The liver plays an important role in regulating physiological functions such as detoxification of harmful substances. Liver injuries and diseases cause necrosis and apoptosis mainly due to an imbalance in cell protection pathway or detoxification. Therefore, liver injuries and diseases are serious health problems that threaten human health. Thioacetamide (TAA), an organosulfur compound is formerly used in leather processing laboratories, textile, and paper industries. Due to its effects on protein synthesis, RNA, DNA, and Gamma-glutamyl transpeptidase activity, is commonly used as a trigger agent to make animal disease model such as cirrhosis. Krüppel-like factors 10 is a transcription factor that has been in key cellular processes including cell proliferation, apoptosis, and differentiation. When the expression of KLF10 gene is deregulated, liver disease incidence is favored. In mouse liver, KLF10 regulates the expression of genes involved in glycolysis and gluconeogenesis. However, there is no evidence on the role of KLF10 in thioacetamide (TAA) mediated hepatotoxicity and its related damage.
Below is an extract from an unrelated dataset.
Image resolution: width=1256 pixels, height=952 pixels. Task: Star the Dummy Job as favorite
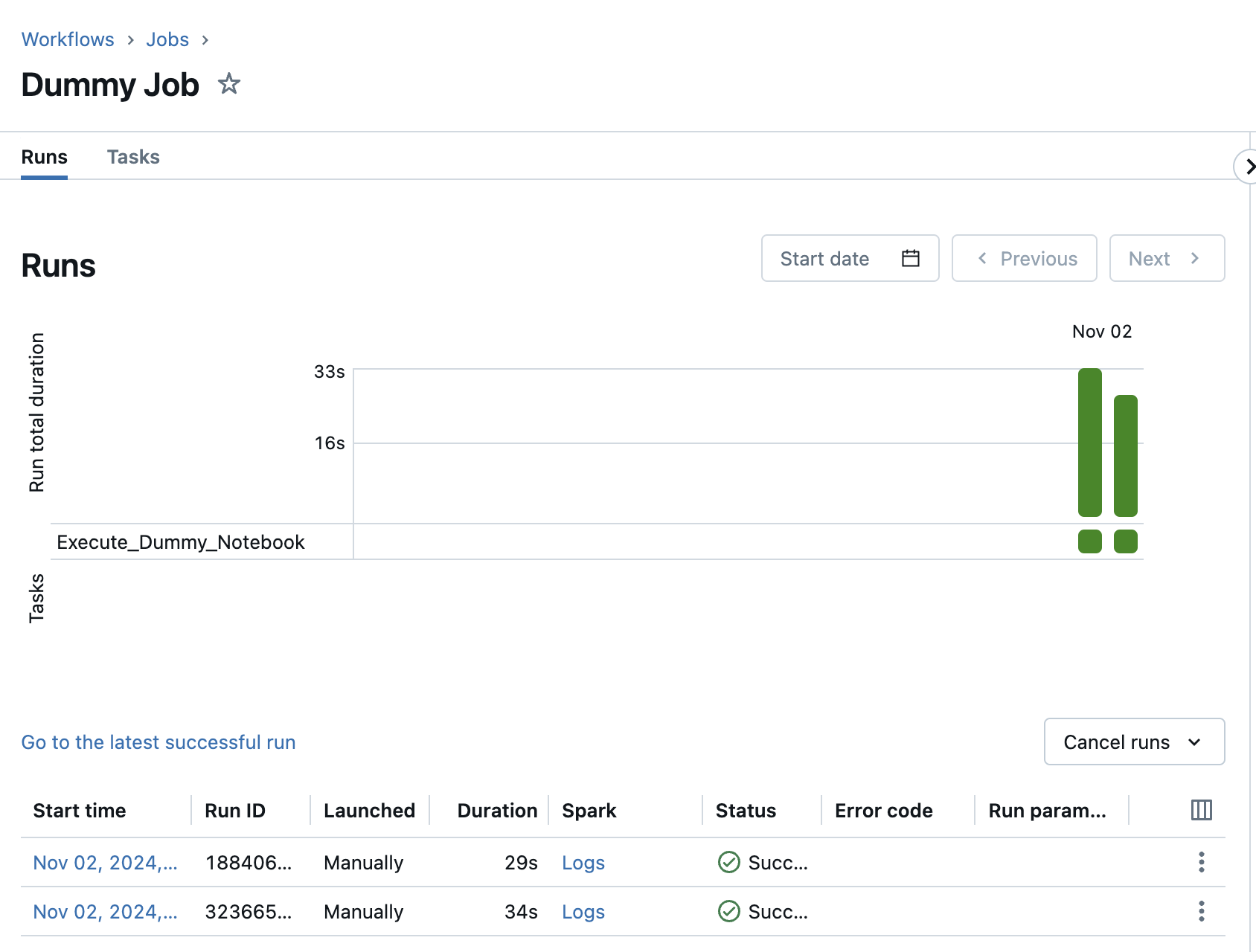coord(229,84)
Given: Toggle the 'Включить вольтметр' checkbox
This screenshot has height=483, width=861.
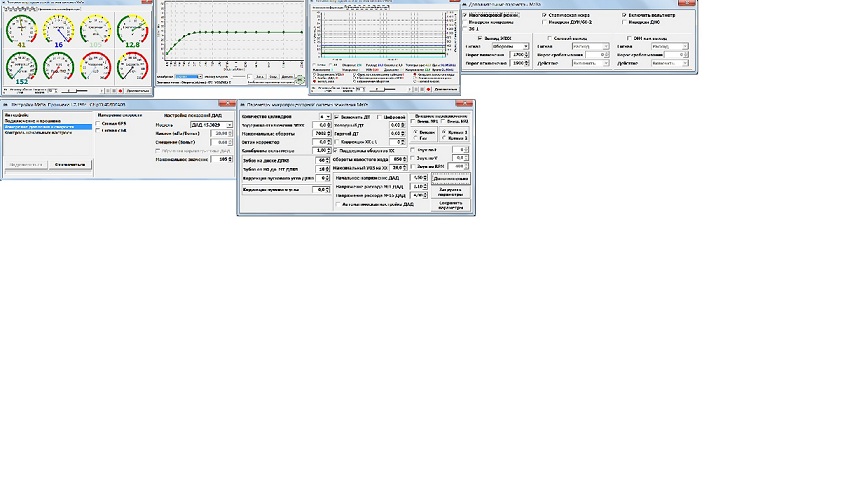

Upon this approach, we want to verify how this gene functions along the liver damage process as follows: Hepatic injury and its related enzyme activity, gene expression pattern, oxidative damage, inflammatory cytokines, and cellular processes including cell proliferation, apoptosis, and differentiation.
Audience take away:
• This can be helpful for researchers who are interested in liver disease area and related drug delivery.
• This study is about thioacetamide (TAA) mediated hepatotoxicity in KLF10 knockout mice.
• How KLF10 function during hepatic injury and its related enzymes activity, gene expression pattern, inflammatory cytokines and cellular processes including cell proliferation, apoptosis, and differentiation.